From: Christian Brauner <brauner@kernel.org>
To: linux-fsdevel@vger.kernel.org
Cc: Alexander Viro <viro@zeniv.linux.org.uk>, Jan Kara <jack@suse.cz>,
Linus Torvalds <torvalds@linux-foundation.org>,
Jens Axboe <axboe@kernel.dk>,
"Christian Brauner (Amutable)" <brauner@kernel.org>
Subject: [PATCH 12/17] eventpoll: extract ep_deliver_event() from ep_send_events()
Date: Fri, 24 Apr 2026 15:46:43 +0200 [thread overview]
Message-ID: <20260424-work-epoll-rework-v1-12-249ed00a20f3@kernel.org> (raw)
In-Reply-To: <20260424-work-epoll-rework-v1-0-249ed00a20f3@kernel.org>
ep_send_events()'s body covered two concerns: per-item work (PM
wakeup-source bookkeeping, re-poll, copy_to_user, level-trigger
re-queue, EPOLLONESHOT mask clear) and the scan-level accumulator
(maxevents cap, EFAULT preservation, txlist/rdllist splice).
Extract the per-item work as ep_deliver_event(), which returns a
tri-state int:
1 one event was delivered; caller advances the counter,
0 re-poll produced no caller-requested events (item drops
out of the ready list; a future callback will re-queue),
-EFAULT copy_to_user() faulted; item is already re-inserted at
the head of the txlist so ep_done_scan() splices it back
to rdllist.
The per-item comments (PM ordering, the "sole writer to rdllist"
invariant for the LT re-queue, the EFAULT semantics) move into
ep_deliver_event(). ep_send_events() reduces to the fatal-signal
short-circuit, scan bracket, and a short txlist walk that accumulates
the deliveries and preserves the "first error wins" EFAULT contract
(res = delivered only if no event was previously delivered; otherwise
the success count is returned and -EFAULT is reported on the next
call).
No functional change.
Signed-off-by: Christian Brauner (Amutable) <brauner@kernel.org>
---
fs/eventpoll.c | 138 +++++++++++++++++++++++++++++++++++----------------------
1 file changed, 84 insertions(+), 54 deletions(-)
diff --git a/fs/eventpoll.c b/fs/eventpoll.c
index eeddd05ba529..6d4167a347ab 100644
--- a/fs/eventpoll.c
+++ b/fs/eventpoll.c
@@ -1979,6 +1979,82 @@ static int ep_modify(struct eventpoll *ep, struct epitem *epi,
return 0;
}
+/*
+ * Attempt to deliver one event for @epi into @*uevents.
+ *
+ * Returns 1 if an event was delivered (with *uevents advanced to the
+ * next slot), 0 if the re-poll reported no caller-requested events
+ * (@epi drops out of the ready list; a future callback will re-add
+ * it), or -EFAULT if copy_to_user() faulted (in which case @epi is
+ * re-inserted at the head of @txlist so ep_done_scan() merges it
+ * back to rdllist for the next attempt).
+ *
+ * PM bookkeeping and level-triggered re-queue are handled here.
+ * Caller holds ep->mtx and the scan is active.
+ */
+static int ep_deliver_event(struct eventpoll *ep, struct epitem *epi,
+ poll_table *pt,
+ struct epoll_event __user **uevents,
+ struct list_head *txlist)
+{
+ struct epoll_event __user *next;
+ struct wakeup_source *ws;
+ __poll_t revents;
+
+ /*
+ * Activate ep->ws before deactivating epi->ws to prevent
+ * triggering auto-suspend here (in case we reactivate epi->ws
+ * below).
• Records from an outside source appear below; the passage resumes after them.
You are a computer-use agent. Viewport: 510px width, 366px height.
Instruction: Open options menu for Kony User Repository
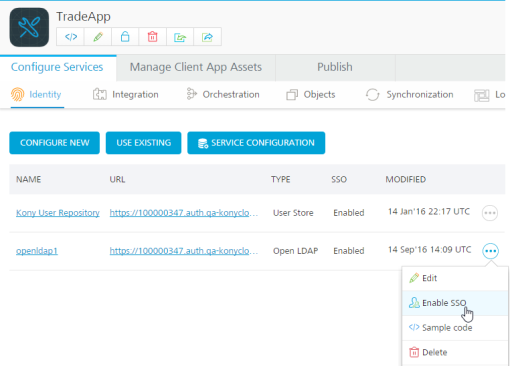(x=490, y=213)
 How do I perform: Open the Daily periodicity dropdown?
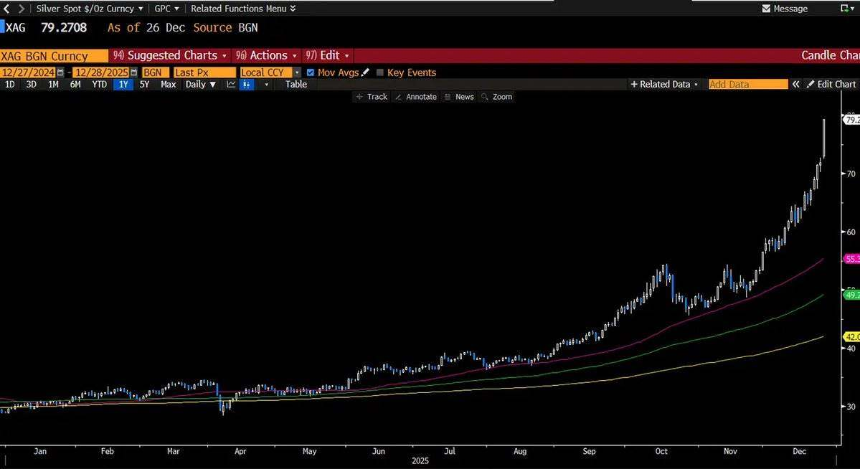pos(200,85)
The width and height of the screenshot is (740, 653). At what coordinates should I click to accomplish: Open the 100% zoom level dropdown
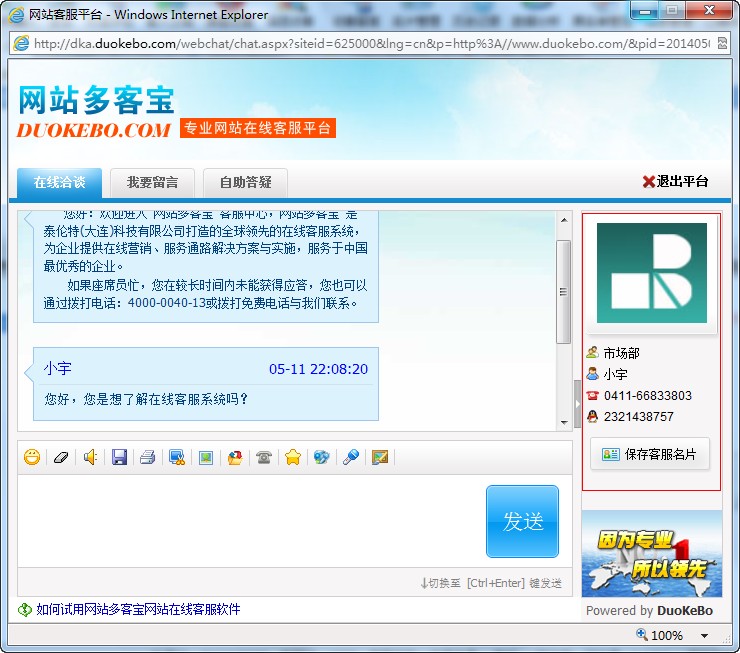tap(704, 636)
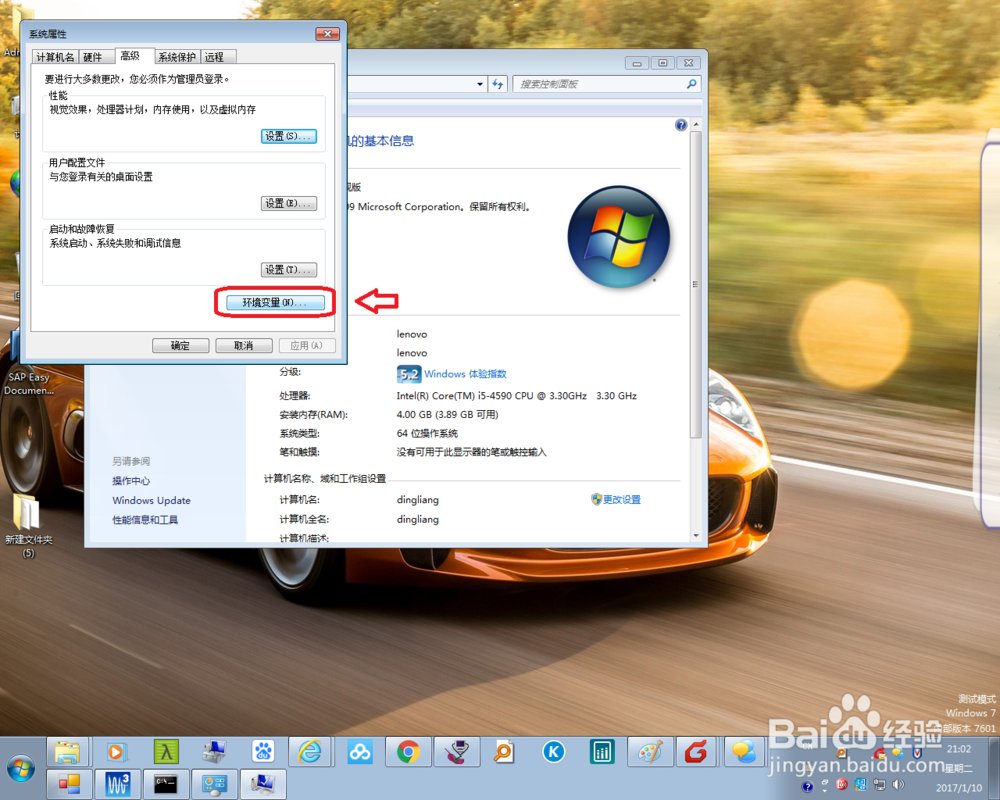This screenshot has width=1000, height=800.
Task: Click 设置 button in the 性能 section
Action: coord(288,136)
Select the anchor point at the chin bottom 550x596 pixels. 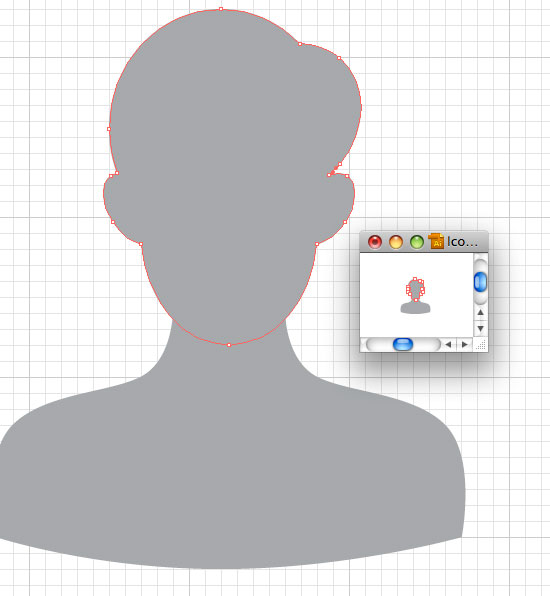[229, 345]
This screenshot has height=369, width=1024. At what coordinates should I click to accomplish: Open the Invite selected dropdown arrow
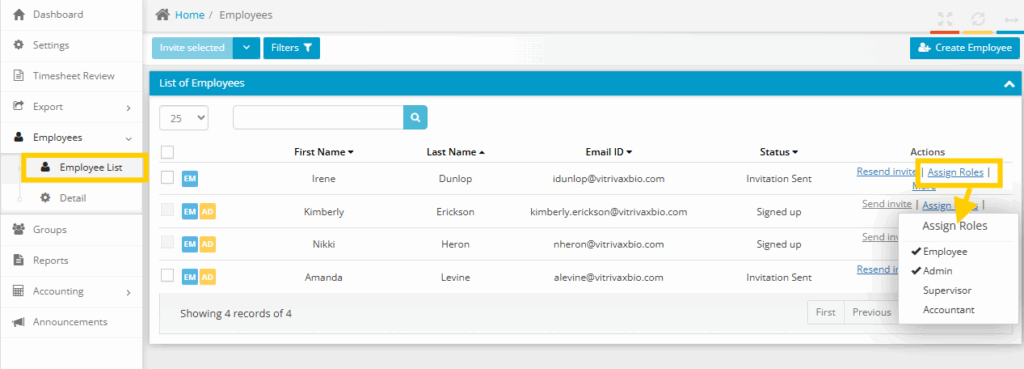tap(246, 48)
Rearranging to delay the deactivation would let
+ * epi->ws drift out of sync with ep_is_linked().
+ */
+ ws = ep_wakeup_source(epi);
+ if (ws) {
+ if (ws->active)
+ __pm_stay_awake(ep->ws);
+ __pm_relax(ws);
+ }
+
+ list_del_init(&epi->rdllink);
+
+ /*
+ * Re-poll under ep->mtx so userspace cannot change the item
+ * out from under us. If no caller-requested events remain,
+ * @epi stays off the ready list; the poll callback will
+ * re-queue it when events next appear.
+ */
+ revents = ep_item_poll(epi, pt, 1);
+ if (!revents)
+ return 0;
+
+ next = epoll_put_uevent(revents, epi->event.data, *uevents);
+ if (!next) {
+ /*
+ * copy_to_user() faulted: put the item back so
+ * ep_done_scan() splices it onto rdllist for the next
+ * attempt.
+ */
+ list_add(&epi->rdllink, txlist);
+ ep_pm_stay_awake(epi);
+ return -EFAULT;
+ }
+ *uevents = next;
+
+ if (epi->event.events & EPOLLONESHOT) {
+ epi->event.events &= EP_PRIVATE_BITS;
+ } else if (!(epi->event.events & EPOLLET)) {
+ /*
+ * Level-triggered: re-queue so the next epoll_wait()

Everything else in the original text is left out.